00:37:56 And we were…some of the old picture I’ve seen in “Newsweek” and other magazines you can see Paul, who’s almost the same height I am, and I standing against the wall in the hearing room.
Carmen: Oh, my goodness.
Jeff: So it was a summer of Watergate. It was a summer of, I remember doing a lot of reading that summer. I started working the door at the pub as well and it gave me a lot of time to read. And that was great. But it was exploration, personal exploration, trying to figure out who you are and what you wanted to do.
So I tried to get a job on Capitol Hill. Knocked on a lot of doors, tried a lot. Then I had an offer to go play in Europe, so I did that, to Luxembourg. And at the same time I had applied to law school. And when I got accepted to law school, had I been wise I would have said to them give me a little more time to hang out in Europe and enjoy it. But I unwisely said oh, I’m going to come right back and be responsible and go to law school, which I did.

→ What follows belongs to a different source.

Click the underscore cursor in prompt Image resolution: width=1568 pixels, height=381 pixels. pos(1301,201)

00:39:00 So I went to Tallahassee and started law school. But stayed in touch with a lot of my William & Mary friends during that time, and would come up a lot to D.C. and Williamsburg to see them. But really the transition from William & Mary to a career afterwards, in my case, even though I didn’t have a perfect understanding of what was ahead, I think I had the ingredients there.
I knew my passion for politics, for being involved in government, for figuring out where I fit into that. Should I run for office like a lot of members of my family had? I really didn’t know. That was something, in that time, I was starting to grapple with. But a number of members of my family had been lawyers, so the logical thing to do was to go to law school.

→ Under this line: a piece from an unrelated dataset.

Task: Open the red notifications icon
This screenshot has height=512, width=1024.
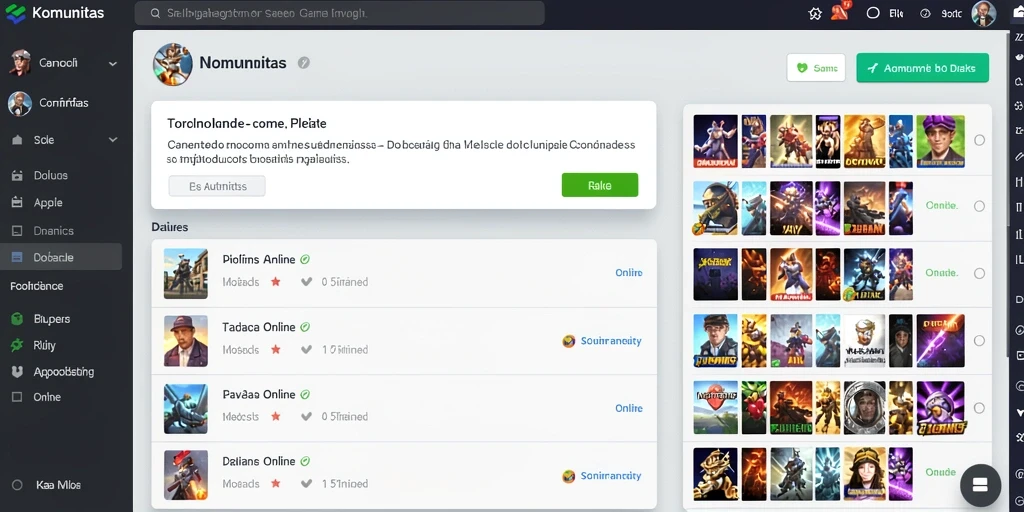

00:39:59 And a lot of my friends from William & Mary were going to law school. And so that’s how I wound up in law school in the fall of 1975.

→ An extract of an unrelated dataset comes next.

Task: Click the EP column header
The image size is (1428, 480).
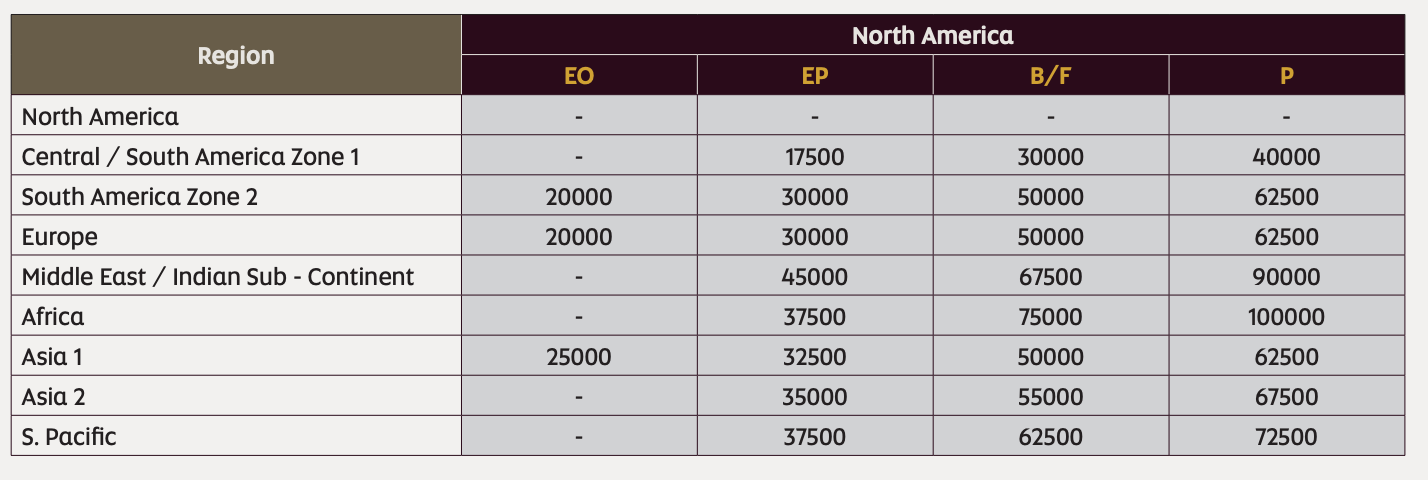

Carmen: And from there just—[laughs]—everything else, right?
Jeff: But again it’s the liberal arts education, which I tell people when I speak sometimes, to student groups in particular, I try to help them understand that when you’re in the middle of an intense liberal arts education you don’t fully grasp what it’s doing for you. You will look back on it years later and say my gosh, how lucky I was, and particularly at William & Mary, where it’s done in a way where you as an individual develop. They see you as a person, they know your name, they engage with you. They insist that you not stand on the sidelines. And that’s most unusual in higher ed.
00:40:55 And it is what William & Mary is all about. And you are such a beneficiary of that when you look back on that four year experience and what it did for you. So in retrospect I could not have had better preparation for the things I wanted to do than being a history or government or economics, it didn’t matter what you did, it was the fact that you were forced to develop the discipline, the intellectual engagement, and sense of purpose William & Mary teaches you also.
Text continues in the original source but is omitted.